People with bronchiectasis who also have human immunodeficiency virus (HIV) are often misdiagnosed, rarely referred to lung specialists, and not offered bronchodilator therapies, a small series of reports covering 14 patients found.
The findings suggest that bronchiectasis is underestimated in the HIV-positive population, as symptoms can overlap with other chronic lung diseases. Better disease recognition and management is important to lowering hospital readmissions, the scientists said.
The study, “Assessment of Bronchiectasis in HIV Patients among an Urban Population,” was published in the journal Case Reports in Pulmonology.
Bronchiectasis can be induced by certain types of damage to the lungs, such as an infection or a lung-related medical condition such as cystic fibrosis.
Reports also suggest that bronchiectasis occurs in high numbers of people with other chronic lung diseases, rheumatoid arthritis, inflammatory bowel disease, and HIV infections.
Treatment with antibiotics to manage the condition assumes an infectious origin. This may not be correct, as treating people with HIV with antivirals may not be successful against bronchiectasis.
To better understand being HIV-positive in the context of bronchiectasis, researchers at the SUNY Downstate Medical Center in New York, and colleagues examined the medical records of 14 people with HIV and bronchiectasis, ages 12 to 77 (median of 42 years old). All were treated either at the medical center or at the Kings County Hospital Center (New York) between 1999 to 2018.
Twelve of the patients in this group were women.
HIV kills immune cells (lymphocytes) known as CD4-positive T-cells, which are needed to fight infections. As such, the “CD4 count” from a blood test is a measure of disease progression. The normal range is between 500 and 1200 (cells/mm3), while those with a count under 200 are diagnosed with acquired immunodeficiency syndrome (AIDS).
Test results showed that 36% had a CD4 count greater than 500, 28% had a CD4 count between 200 and 500, and 36% had AIDS.
Treatment for a form of pneumonia caused by a fungus called Pneumocystis jiroveci pneumonia (PJP) occurred in 43% of patients, while 50% were treated for a type of bacterial infection known as Mycobacterium avium complex (MAC) infection. Chronic obstructive pulmonary disease (COPD) was diagnosed in 21% of these people, 7% had asthma, and 7% had a history of lung infection caused by the fungus Aspergillus.
A detailed analysis found these patients were typically referred to pulmonary specialists late in the course of their disease, with many not receiving proper therapy or a correct diagnosis. Only two patients were followed by pulmonary services after a bronchiectasis diagnosis using a computerized tomography scan, one within months and the other after three years.
As a result of incorrect diagnoses, treatment with broad-spectrum antimicrobials — antibiotics that kill a wide range of disease-causing bacteria — was common. According to the investigators, this could have altered the patients’ normal population of bacteria in the respiratory tract.

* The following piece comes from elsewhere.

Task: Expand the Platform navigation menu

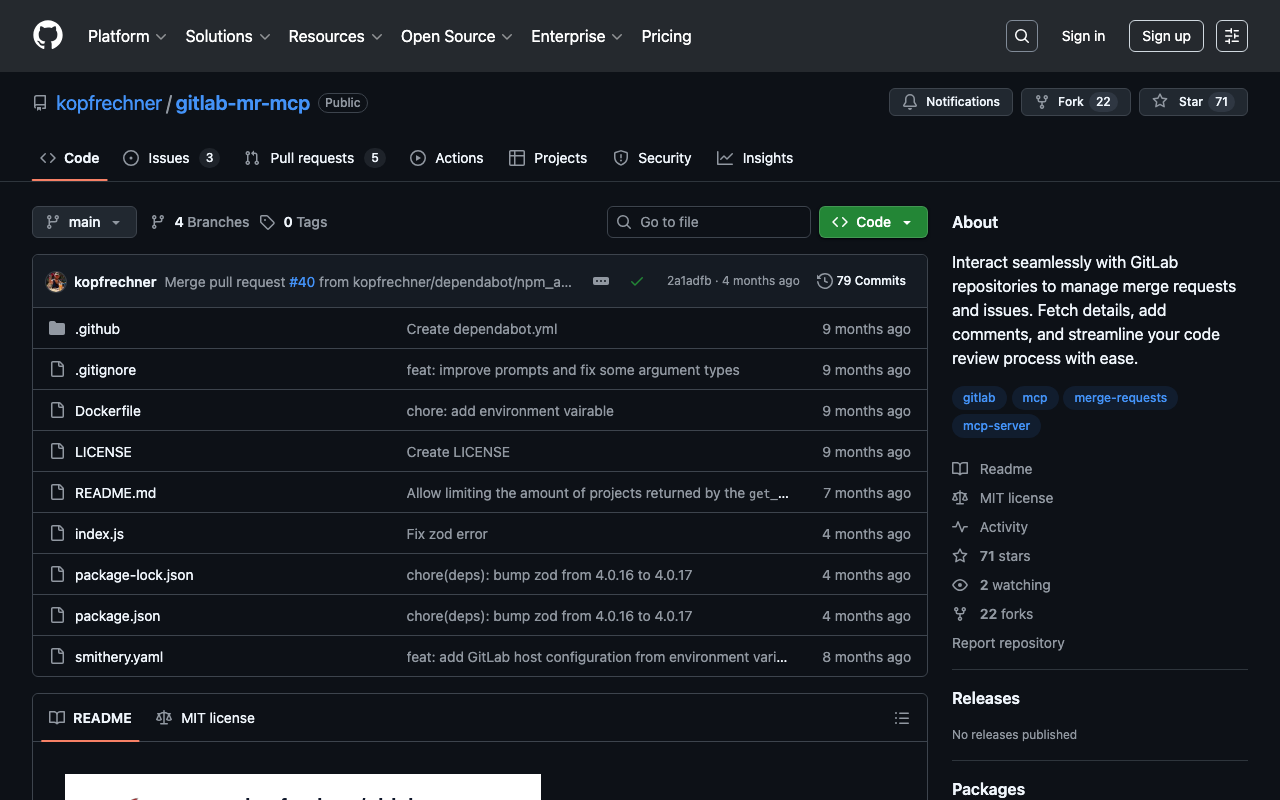Action: [127, 36]
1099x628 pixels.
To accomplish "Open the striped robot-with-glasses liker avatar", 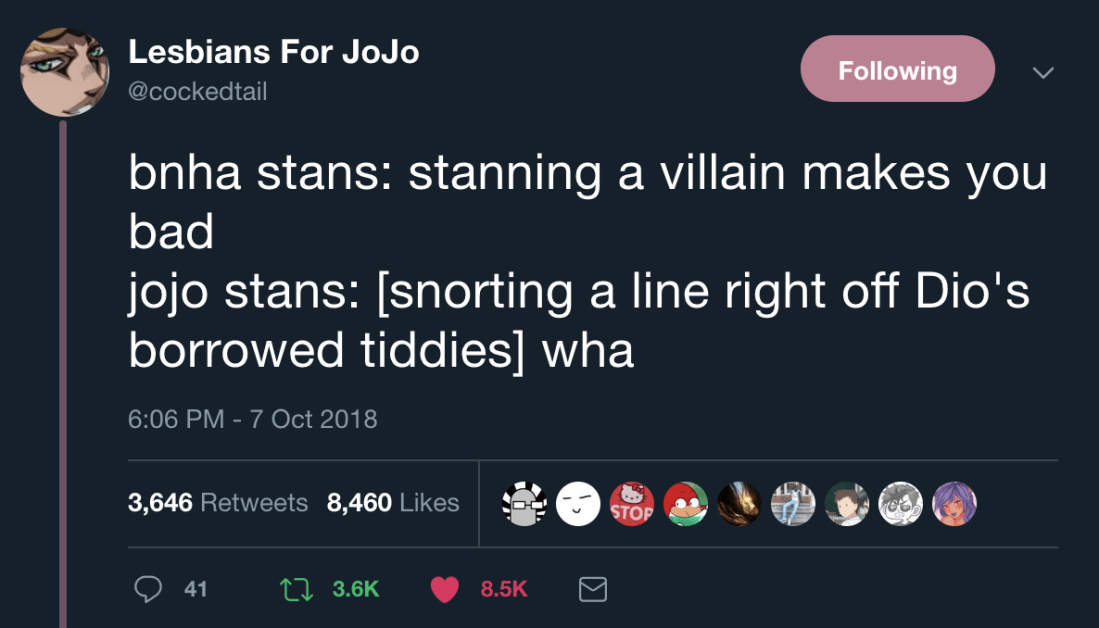I will click(524, 504).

Importantly, the team found these people were not all offered bronchodilator therapy. Results of lung scans were not properly communicated to primary healthcare providers and, as such, patients were rarely referred to lung disease clinics.
“Referral to pulmonary subspecialists earlier in the clinical course may help to identify these patients sooner and provide them with more appropriate management,” the researchers wrote.
Among other reasons for this lack of care, including the high volume of patients and limited resources at these two urban medical centers, these patients have higher levels of poverty and lower education compared to others in New York. According to the team, this may have contributed to a limited understanding of healthcare, a distrust of the system, and lesser access to care.
Despite medical data covering almost 20 years and thousands of people with HIV in New York, only 14 patients were identified with both HIV and bronchiectasis. While this may mean that the prevalence of bronchiectasis in HIV-positive patients is low, the investigators believe that bronchiectasis is “grossly underestimated” in this population, most likely due to the vague symptoms that overlap with other chronic lung diseases.
“This case series highlights that bronchiectasis can carry a significant symptomatic burden in HIV-positive patients,” the scientists wrote.
“With improvement in the life expectancy of HIV-positive patients, bronchiectasis will likely become a more important sequela [consequence] of the disease that all primary providers and pulmonologists should be aware of and consider in their differential diagnosis for respiratory symptoms,” they added.